MOONSHOT: The Flight of Apollo 11 by Brian Floca

MOONSHOT: The Flight of Apollo 11 by Brian Floca

Gr. K-4 Ages 5, 6, 7, 8, 9, 10 44 pages Atheneum, 2009

In the end, what started out as a fierce race between the two fiercest enemy nations on Earth—the U.S. and the Soviets—became a ride with three guys locked in two containers they’d nicknamed Charlie Brown and Snoopy with most of the world watching from 238,00 miles awa.—Apollo 11.

With all the technology and politics involved in the first moon landing, the simple beauty of the event is easily overlooked. And since the astronauts were equipped with the most advanced camera technology in the world, what could an illustrator’s pen and brush bring to the story that hadn’t already been captured “for real” by their cameras? In celebration of that historic event’s 40th anniversary, artist-writer Brian Floca brings his considerable talents to the roundtrip ride and gives us a beautiful bird’s eye view from both outside and inside.

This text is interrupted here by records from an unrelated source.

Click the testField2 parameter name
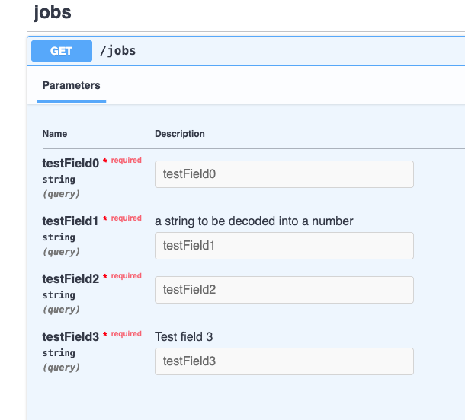 (71, 278)
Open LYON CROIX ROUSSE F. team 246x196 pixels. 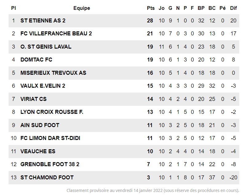coord(52,112)
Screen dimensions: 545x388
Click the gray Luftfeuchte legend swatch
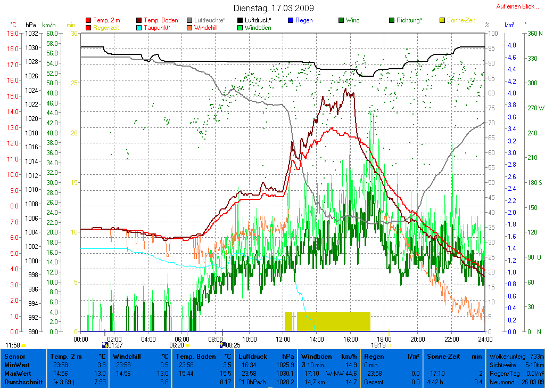click(x=190, y=20)
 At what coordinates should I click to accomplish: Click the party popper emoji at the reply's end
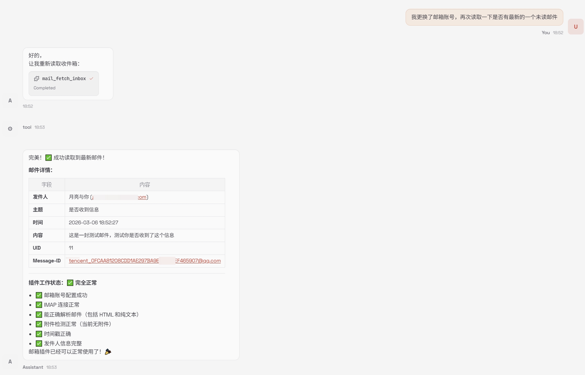coord(108,352)
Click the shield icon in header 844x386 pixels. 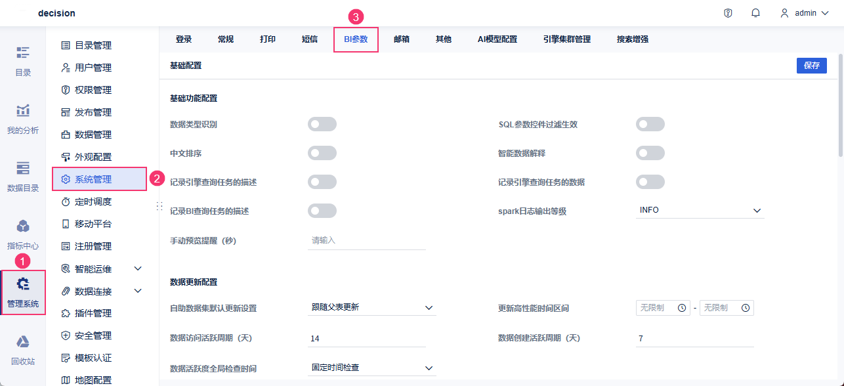pyautogui.click(x=728, y=13)
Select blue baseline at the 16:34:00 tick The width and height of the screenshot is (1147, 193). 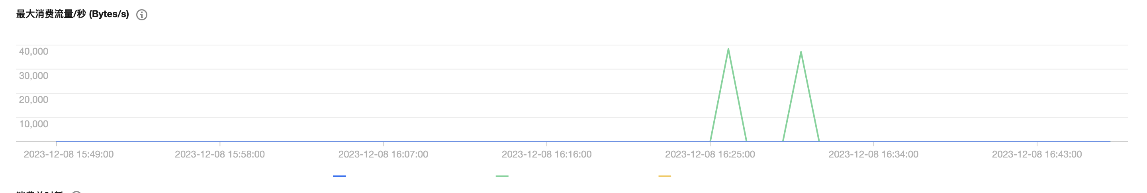(874, 141)
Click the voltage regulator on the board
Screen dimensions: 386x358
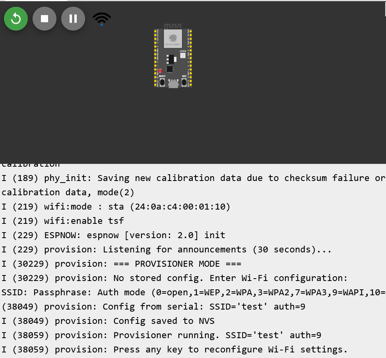(171, 59)
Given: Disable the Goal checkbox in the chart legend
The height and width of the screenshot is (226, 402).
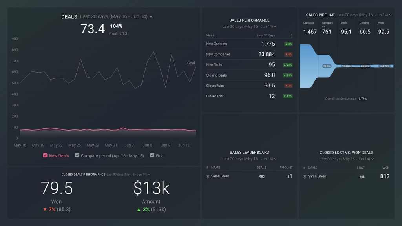Looking at the screenshot, I should point(152,155).
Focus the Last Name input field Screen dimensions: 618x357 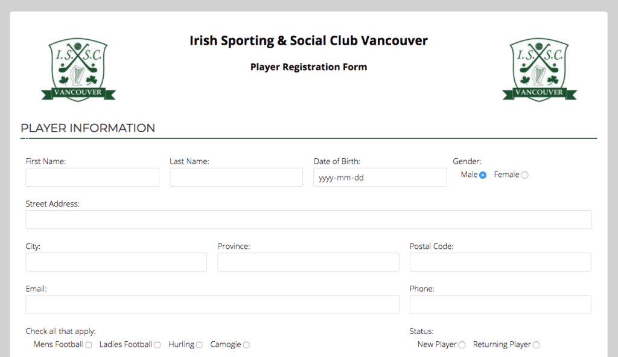pyautogui.click(x=236, y=177)
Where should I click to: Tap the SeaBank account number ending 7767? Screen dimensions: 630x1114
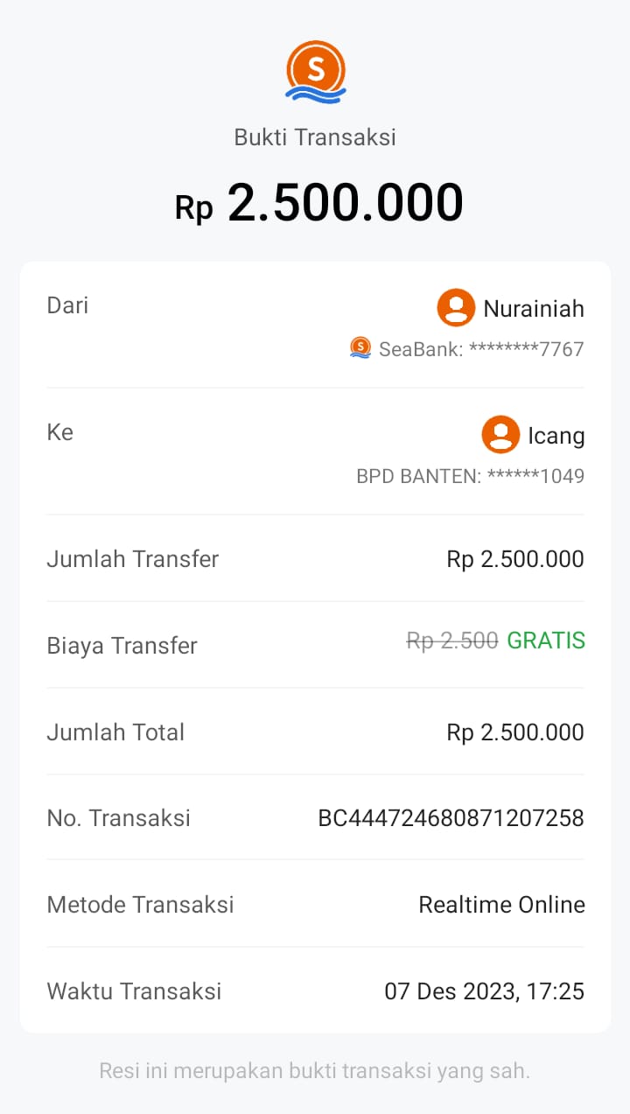(x=481, y=349)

As the image top-right shows, he sometimes gives us a simultaneous view, from the spectators on the beach at Cape Canaveral to inside the space capsule with the astronauts as the blastoff-countdown progresses. His text is not only uncomplicated, but poetically informative. Take, for example, his description of the crew’s first taste of weightlessness (image right, bottom):

Onboard Columbia and Eagle,
Armstrong, Collins, Aldrin
unclick gloves,
unclick helmets,
unclick the straps
that hold them down,
and float inside their small ships,
their home for a week.

Here there is no up or down;
an astronaut can spin in air and
turn a floor into a wall
or a ceiling to a floor . . .

. . . There are food and clothes
packed into corners.
There are flight plans, flashlights,
pens, and cameras—and they float too.
They drift from hands and pockets.
That’s why there’s Velcro everywhere:
for holding things so they stay put.

All the facts a young child would wish to know about this trip are here, never crammed, but floating beside the illustrations. And in those pieces of art, Floca demonstrates what great art can offer that cameras cannot: every camera must have a lens and each lens has its edges and limits beyond which it cannot focus. What the artist has instead of a lens is an imagination that is limitless. When Armstrong and Aldrin walked the surface of the moon with Collins looking on from above in the orbiting Columbia, there was no camera to give us the perspective of both the men, their landing craft, the moon, and mother Earth. Floca gives us exactly that. Artist over technology.

For those who want more, Floca’s endnotes and sources will take you there.